EXERCISE OBJECTIVE: Extract everything from the line containing "You are a computer-use agent. Viewport: 1024px" down to the line containing "Looking at the screenshot, I should (162, 223).", both lines included, and reproduce it without any changes.

Stored entries from a collection:
▼
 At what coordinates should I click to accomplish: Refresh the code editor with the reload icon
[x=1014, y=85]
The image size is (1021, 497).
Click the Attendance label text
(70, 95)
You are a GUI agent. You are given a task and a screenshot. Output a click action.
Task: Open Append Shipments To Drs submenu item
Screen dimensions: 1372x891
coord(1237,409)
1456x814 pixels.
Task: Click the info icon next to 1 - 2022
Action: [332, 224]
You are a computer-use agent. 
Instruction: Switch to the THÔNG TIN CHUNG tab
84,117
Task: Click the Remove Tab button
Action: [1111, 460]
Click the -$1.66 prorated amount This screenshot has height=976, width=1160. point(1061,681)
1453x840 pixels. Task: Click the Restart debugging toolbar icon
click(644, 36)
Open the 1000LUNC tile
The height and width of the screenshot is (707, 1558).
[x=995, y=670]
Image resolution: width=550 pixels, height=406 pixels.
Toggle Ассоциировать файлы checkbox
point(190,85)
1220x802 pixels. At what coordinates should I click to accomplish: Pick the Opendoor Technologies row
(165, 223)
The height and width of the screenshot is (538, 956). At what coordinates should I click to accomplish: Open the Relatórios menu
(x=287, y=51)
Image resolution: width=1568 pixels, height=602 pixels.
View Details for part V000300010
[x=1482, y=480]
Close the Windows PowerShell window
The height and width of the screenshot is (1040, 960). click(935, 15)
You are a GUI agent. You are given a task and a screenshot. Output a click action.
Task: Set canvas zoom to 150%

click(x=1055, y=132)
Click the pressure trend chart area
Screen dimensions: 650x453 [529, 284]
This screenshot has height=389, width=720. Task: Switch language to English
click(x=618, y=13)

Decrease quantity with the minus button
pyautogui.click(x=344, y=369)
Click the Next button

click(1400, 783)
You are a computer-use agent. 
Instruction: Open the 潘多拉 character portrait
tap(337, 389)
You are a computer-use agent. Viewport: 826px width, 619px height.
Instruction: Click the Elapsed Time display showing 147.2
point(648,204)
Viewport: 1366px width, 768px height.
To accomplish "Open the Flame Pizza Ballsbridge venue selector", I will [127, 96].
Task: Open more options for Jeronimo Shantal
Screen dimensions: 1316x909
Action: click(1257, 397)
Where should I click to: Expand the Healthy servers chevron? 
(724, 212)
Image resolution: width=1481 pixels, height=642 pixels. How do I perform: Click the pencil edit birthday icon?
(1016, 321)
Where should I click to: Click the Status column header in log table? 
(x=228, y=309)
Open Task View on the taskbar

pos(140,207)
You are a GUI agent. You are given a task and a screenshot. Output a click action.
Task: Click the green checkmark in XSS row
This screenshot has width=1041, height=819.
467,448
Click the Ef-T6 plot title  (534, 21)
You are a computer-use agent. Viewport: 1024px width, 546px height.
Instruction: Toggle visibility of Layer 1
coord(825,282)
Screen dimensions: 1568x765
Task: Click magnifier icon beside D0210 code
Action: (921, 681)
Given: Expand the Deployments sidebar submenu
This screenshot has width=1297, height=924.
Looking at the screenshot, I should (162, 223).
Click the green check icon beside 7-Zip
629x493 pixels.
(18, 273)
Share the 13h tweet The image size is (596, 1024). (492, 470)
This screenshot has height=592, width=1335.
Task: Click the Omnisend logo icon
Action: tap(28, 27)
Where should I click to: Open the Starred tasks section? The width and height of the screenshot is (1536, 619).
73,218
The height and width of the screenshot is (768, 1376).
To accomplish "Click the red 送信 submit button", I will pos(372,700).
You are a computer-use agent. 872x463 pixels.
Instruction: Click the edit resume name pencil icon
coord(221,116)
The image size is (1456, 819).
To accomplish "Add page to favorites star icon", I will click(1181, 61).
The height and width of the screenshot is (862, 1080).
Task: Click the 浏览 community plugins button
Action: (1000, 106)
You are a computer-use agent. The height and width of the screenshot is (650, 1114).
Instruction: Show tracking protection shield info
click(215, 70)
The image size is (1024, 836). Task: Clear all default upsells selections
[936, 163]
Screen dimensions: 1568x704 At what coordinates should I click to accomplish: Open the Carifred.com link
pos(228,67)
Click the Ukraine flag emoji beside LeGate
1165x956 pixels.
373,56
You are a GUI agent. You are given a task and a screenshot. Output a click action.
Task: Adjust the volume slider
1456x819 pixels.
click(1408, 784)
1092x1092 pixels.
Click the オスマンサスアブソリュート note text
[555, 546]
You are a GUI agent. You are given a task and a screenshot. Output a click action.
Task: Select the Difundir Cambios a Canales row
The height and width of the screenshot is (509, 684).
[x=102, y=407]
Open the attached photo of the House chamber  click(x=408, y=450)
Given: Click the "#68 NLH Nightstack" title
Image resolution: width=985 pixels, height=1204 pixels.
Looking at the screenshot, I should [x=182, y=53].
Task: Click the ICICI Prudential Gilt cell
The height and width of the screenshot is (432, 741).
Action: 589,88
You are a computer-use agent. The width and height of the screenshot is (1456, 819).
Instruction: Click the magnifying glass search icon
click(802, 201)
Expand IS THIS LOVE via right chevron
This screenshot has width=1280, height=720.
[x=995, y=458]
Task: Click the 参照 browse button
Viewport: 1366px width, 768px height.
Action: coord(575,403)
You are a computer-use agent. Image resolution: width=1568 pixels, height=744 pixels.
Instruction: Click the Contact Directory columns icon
▲
PROBLEM SOLUTION:
You are a computer-use agent. Viewport: 1024px width, 546px height.
Instruction: Toggle visibility of Layer 1
coord(825,282)
Screen dimensions: 1568x765
Task: Click magnifier icon beside D0210 code
Action: (921, 681)
Given: Expand the Deployments sidebar submenu
This screenshot has width=1297, height=924.
Looking at the screenshot, I should (162, 223).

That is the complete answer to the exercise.